Introduction to Mass Spectrometry

• Purpose:

  • Provides high selectivity and specificity.

  • Combines retention time with mass for identification.

  • Information on unknown compounds is accessible.

• Key Features:

  • Determines molecular weight (m/z ratio).

  • Provides fragmentation patterns for structural information.

  • Offers data other spectroscopic methods cannot.

• Units:

  • Molecular weight measured in Daltons (Da).

• Concentration Required:

  • Very low: 10⁻⁹ to 10⁻¹⁵ mol/mL.

• Five Main Components of a Mass Spectrometer:

  • Sample introduction

  • Ion formation

  • Ion separation (by m/z)

  • Ion detection

  • Data recording and processing

3.2 Electron Ionisation (EI)

• Technique:

  • Ideal for small (<700 Da), non-polar molecules.

  • Vaporisation followed by electron bombardment (70 eV).

• Ionisation Process:

  • Loss of one electron → radical cation (M⁺•).

• Fragmentation:

  • Absorbed energy causes molecular fragmentation.

• Drawbacks:

  • Molecular ion sometimes absent.

  • Limited to low MW, thermally stable molecules.

3.3 Chemical Ionisation (CI)

• Technique:

  • Softer method, suitable for small, more polar molecules.

  • Ionisation via reaction with a reagent gas (e.g., methane, ammonia).

• Ionisation Products:

  • Formation of [M+H]⁺ ions, fewer fragments.

• Advantages:

  • Good for molecular weight determination.

  • Good for quantitation (clearer spectra).

• Disadvantages:

  • Possible confusion over adducts ([M+H]⁺, [M+CH₅]⁺, etc.).

  • Limited to similar sample types as EI.

3.4 Interpretation of Mass Spectra

• Strategy:

  • Identify the molecular ion (M⁺•).

  • Rationalise fragment ions.

  • Nitrogen Rule:

    • Odd m/z → odd number of nitrogen atoms.

    • Even m/z → even number or zero nitrogen atoms.

• Isotope Patterns:

  • Look for patterns from elements like Cl, Br.

• Reasonable Losses:

  • E.g., CH₃ (15 Da), H₂O (18 Da).

  • Avoid irrational losses (e.g., 3–14 Da).

3.5 Isotopes in Mass Spectrometry

• Common Isotopes Observed:

  • C, Cl, Br, S, Si.

• Characteristic Patterns:

  • Intensity patterns indicate presence of elements.

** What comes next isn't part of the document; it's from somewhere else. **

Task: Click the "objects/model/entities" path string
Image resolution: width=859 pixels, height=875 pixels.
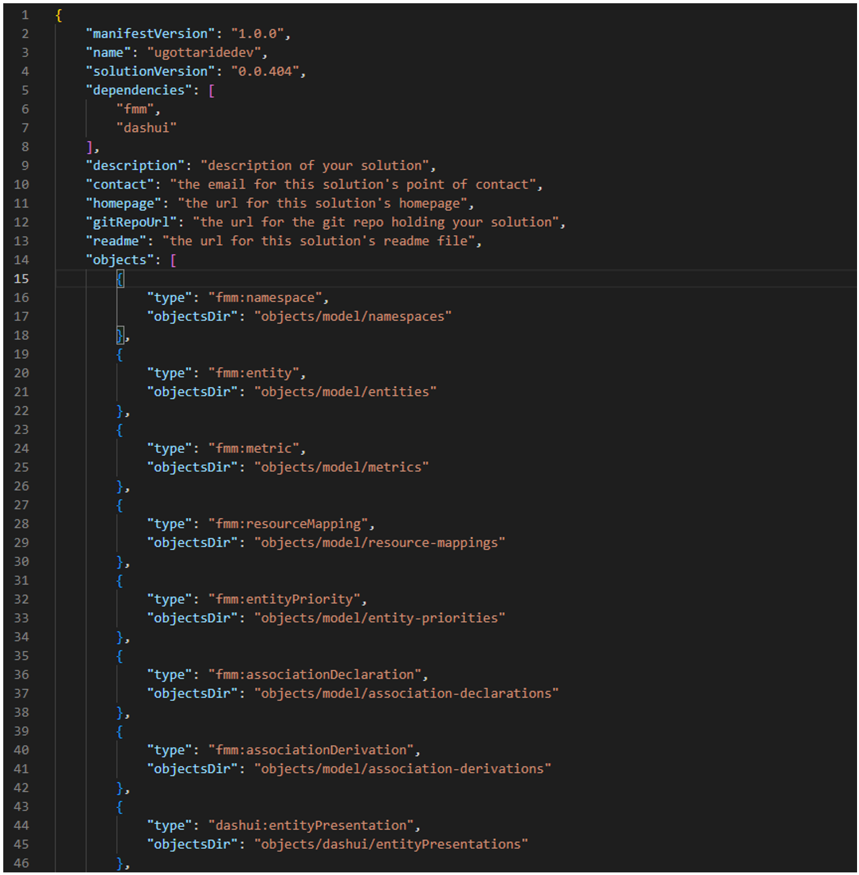Action: pyautogui.click(x=345, y=392)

  • No higher isotopes: H, F, P, I.

• Key Isotopic Gaps:

  • 1 Da gap: C, N.

  • 2 Da gap: O, Si, S, Cl, Br.

3.6 Carbon Isotopes

• Carbon Ratio:

  • ¹²C:¹³C = 100:1.1.

• Determining Carbon Count:

  • Normalise M⁺• to 100%.

  • Calculate [M+1]⁺ relative intensity.

  • Divide by 1.1 to estimate number of carbons.

3.7 Isotope Ratio Mass Spectrometry

• Application:

  • Detects synthetic steroid doping.

• Principle:

  • Natural vs synthetic steroids differ in ¹³C/¹²C ratios.

3.8 Chlorine Isotopes

• Chlorine Ratio:

  • ³⁵Cl:³⁷Cl = 3:1.

• Isotope Pattern:

  • Molecules with chlorine → two peaks, 2 Da apart, 3:1 intensity.

  • More Cl atoms → complex series (grid method for calculations).

3.9 Characteristic Ions

• Typical Ions:

  • Amines → m/z 30, 44, 58.

  • Benzoyl compounds → m/z 51, 77, 105.

  • Benzyl compounds → m/z 91 (Tropylium ion).

3.10 Fragmentation Mechanisms

• Common Processes:

  • α-Cleavage

  • β-Cleavage

  • McLafferty Rearrangement

  • Decarbonylation

• Fragmentation:

  • Only charged fragments detected, not radicals.

3.11 General Hints for Spectrum Interpretation

• General Advice:

  • Identify M⁺• carefully.

  • Consider the Nitrogen Rule.

  • Inspect isotope patterns and high-mass fragments.

  • Avoid overinterpreting low m/z fragments.

  • Sequential losses are rare – direct losses are more likely.